EWALL consolidation first cycle (100 mg dasatinib on days 1–28, 500 mg/m2 methotrexate IV on day 1, and 5000 IU/m2
EWALL consolidation second cycle (100 mg dasatinib on days 1–28, 500 mg/m2 cytarabine on days 1, 3, and 5) was given. At the end of this consolidation, the patient’s stool was slightly black. It was thought that this situation might be due to gastrointestinal bleeding associated with dasatinib. Therefore, it was planned to switch tyrosine kinase inhibitor from 100 mg dasatinib to 600 mg imatinib.
Then, EWALL consolidation third cycle (600 mg imatinib on days 1–28, 500 mg methotrexate IV on day 1, and 5000 IU/m2
EWALL consolidation fourth cycle (100 mg dasatinib on days 1–28, 500 mg/m2 cytarabine on days 1, 3, and 5) was started. On the fourth day of the protocol, swelling began in both periorbital areas, and on the fifth day, redness was added to the swelling (Figure 1).

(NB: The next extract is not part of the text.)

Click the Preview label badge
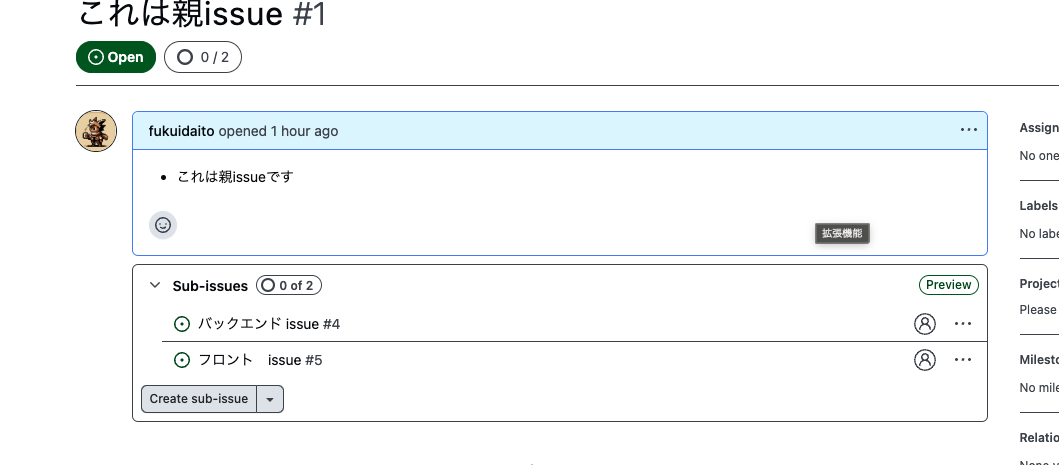 point(948,285)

Dasatinib-related edema and phototoxic rash.
Management and outcome
The patient was wearing a hijab. Therefore only her eyes were exposed to sunlight. Sunlight is considered to trigger the rash around the edema area. No rash was detected elsewhere on the body. After performing the NARANJO algorithm, eyelid edema and possible phototoxic rash were thought to be related to dasatinib (Table 1). 5 The patient was consulted by the dermatology department and was considered as a phototoxic drug reaction on the eyelid. Sun protection was recommended and a topical steroid cream containing mometasone furoate was given.

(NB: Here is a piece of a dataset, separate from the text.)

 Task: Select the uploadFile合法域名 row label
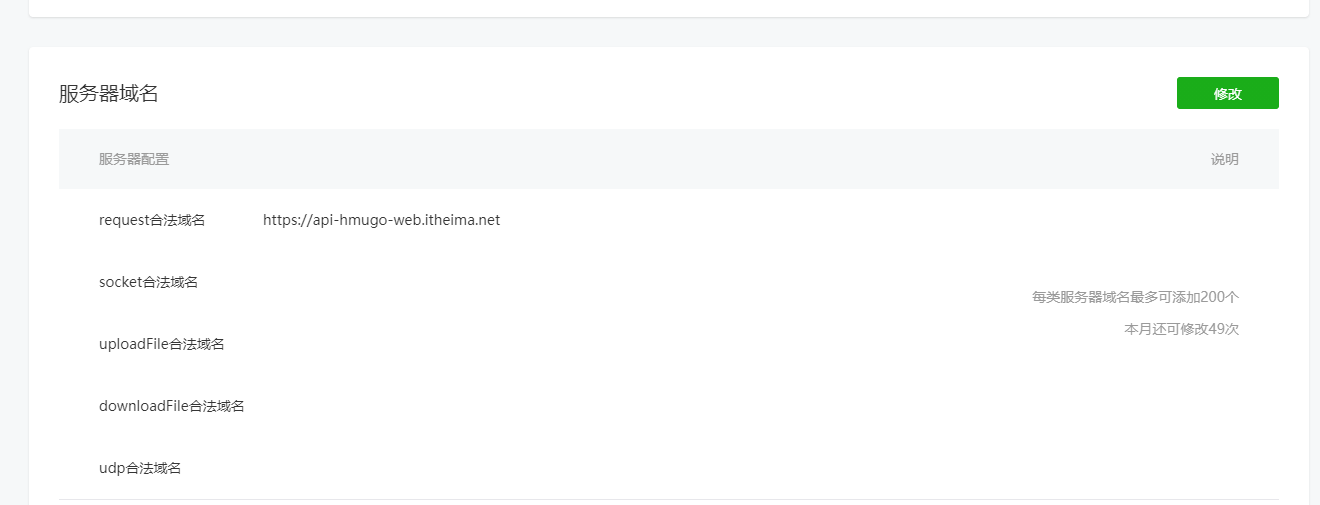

Naranjo adverse drug reaction probability scale.
Total score: 5 points.
Following the discontinuation of the drug with sun protection, the rash significantly regressed after 8 days of medical treatment. Then topical steroid treatment was discontinued. At the end of the fourth cycle, the blast rate in the bone marrow aspiration was <5% but there was an increase in the p210 transcript level in the third cycle compared to the second cycle. Ponatinib was not available. For these reasons, the patient was started on dasatinib, but the dose was determined as 50 mg. The same side effects were not observed in the outpatient clinic follow-ups after discharge. Our patient, who was admitted to intensive care due to recurrent disease and neutropenic fever after a certain period of remission, died due to septic shock.
Discussion
Phototoxic drug reactions may occur with various tyrosine kinase inhibitors. A literature review of phototoxic drug reactions seen with tyrosine kinase inhibitors is provided in Table 2.
Review of phototoxic drug reactions with tyrosine kinase inhibitors.
TKI: tyrosine kinase inhibitor.
Phototoxic reactions reported in the literature with tyrosine kinase inhibitors are, as expected, in the body areas exposed to light. In our case, similarly to the literature, the development of a rash when the edematous eyelids were exposed to light suggested that this was a phototoxic reaction.
Here in, we have reported the first case of dasatinib-related phototoxic rash and periorbital edema. As seen in the literature review, phototoxic reactions have been reported at different times with the use of tyrosine kinase inhibitors. Cases developing over different periods of time suggest that phototoxic reactions are idiosyncratic. Our case and the occurrence of phototoxic reactions in the literature review emphasize the importance of sun protection measures in patients using tyrosine kinase inhibitors and developing skin rash. In addition, this case in which dasatinib-related periorbital edema and phototoxic rash were observed together supports that this side effect should be kept in mind for tyrosine kinase inhibitors used in the treatment of ALL and CML.